Diluting power of thick limbs of Henle. II. Bumetanide-sensitive 22Na+ influx in medullary vesicles.

We evaluated the effects of osmotic gradients on 22Na+ influx in vesicles prepared from rat outer renal medulla. 22Na+ influx driven in a coflow mode by an inwardly directed 100 mM KCl gradient was measured at 20 and 60 s; 1 mM bumetanide inhibited approximately 30% of 22Na+ influx. The bumetanide-sensitive 22Na+ influx was reduced by approximately 65% when either K+ or Cl- was omitted from the aqueous phases. We found that an osmotic gradient for vesicle shrinkage, that is, 600 mM urea in the extravesicular medium, enhanced the bumetanide-sensitive 22Na+ influx twofold. Conversely, an osmotic gradient for vesicle swelling, that is, with vesicles but not extravesicular media loaded with 600 mM urea, produced a 50% suppression of bumetanide-sensitive 22Na+ influx. Moreover, 600 mM extravesicular urea, an osmotic gradient for vesicle shrinkage, also reduced uptake of the nonspecific marker [14C]mannitol.

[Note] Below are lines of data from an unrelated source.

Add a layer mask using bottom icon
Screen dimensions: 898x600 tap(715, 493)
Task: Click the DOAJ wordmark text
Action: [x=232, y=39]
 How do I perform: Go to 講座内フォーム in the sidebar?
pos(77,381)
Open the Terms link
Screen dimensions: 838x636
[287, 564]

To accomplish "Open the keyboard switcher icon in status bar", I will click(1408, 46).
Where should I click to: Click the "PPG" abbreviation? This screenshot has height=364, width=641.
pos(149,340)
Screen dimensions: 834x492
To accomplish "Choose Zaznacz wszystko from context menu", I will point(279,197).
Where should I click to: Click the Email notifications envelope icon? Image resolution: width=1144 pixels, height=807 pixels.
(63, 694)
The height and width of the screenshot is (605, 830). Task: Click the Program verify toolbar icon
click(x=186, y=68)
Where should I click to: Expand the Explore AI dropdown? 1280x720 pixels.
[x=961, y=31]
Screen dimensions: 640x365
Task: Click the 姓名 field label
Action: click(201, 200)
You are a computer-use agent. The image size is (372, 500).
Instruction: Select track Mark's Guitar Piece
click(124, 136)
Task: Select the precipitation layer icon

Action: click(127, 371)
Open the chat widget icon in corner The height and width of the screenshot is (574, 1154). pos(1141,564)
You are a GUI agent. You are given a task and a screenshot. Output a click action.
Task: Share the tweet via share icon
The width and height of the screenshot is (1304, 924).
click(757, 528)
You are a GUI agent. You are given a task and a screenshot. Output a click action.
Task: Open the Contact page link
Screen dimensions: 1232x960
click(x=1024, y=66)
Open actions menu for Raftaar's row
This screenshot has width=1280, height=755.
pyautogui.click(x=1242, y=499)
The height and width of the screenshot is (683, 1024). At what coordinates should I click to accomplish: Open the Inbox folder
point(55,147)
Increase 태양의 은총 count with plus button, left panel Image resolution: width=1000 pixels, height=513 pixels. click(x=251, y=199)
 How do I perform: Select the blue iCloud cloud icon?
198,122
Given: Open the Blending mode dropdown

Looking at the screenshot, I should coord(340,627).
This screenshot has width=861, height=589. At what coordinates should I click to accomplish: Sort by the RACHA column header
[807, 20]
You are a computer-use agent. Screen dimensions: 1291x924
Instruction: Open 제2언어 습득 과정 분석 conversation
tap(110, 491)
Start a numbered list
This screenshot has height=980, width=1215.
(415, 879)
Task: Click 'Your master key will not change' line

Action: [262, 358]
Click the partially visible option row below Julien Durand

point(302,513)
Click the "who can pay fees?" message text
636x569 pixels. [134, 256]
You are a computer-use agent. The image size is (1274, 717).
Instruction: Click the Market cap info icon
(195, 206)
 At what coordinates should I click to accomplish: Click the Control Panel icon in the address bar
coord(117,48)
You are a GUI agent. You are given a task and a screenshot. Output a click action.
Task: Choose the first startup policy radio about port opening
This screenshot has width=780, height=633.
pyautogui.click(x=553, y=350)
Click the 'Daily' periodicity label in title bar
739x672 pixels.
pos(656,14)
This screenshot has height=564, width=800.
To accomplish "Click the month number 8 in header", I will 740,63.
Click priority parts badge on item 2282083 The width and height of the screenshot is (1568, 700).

These effects of osmotic gradients were not due to alterations in ionic driving forces, since bumetanide-sensitive 22Na+ influx driven in a counterflow mode by loading the vesicles with 100 mM NaCl also was activated or suppressed by osmotic gradients for vesicle shrinkage or swelling, respectively. We conclude that osmotic gradients, and/or vesicle volume changes, modulate bumetanide-sensitive Na+:K+:2Cl- activity.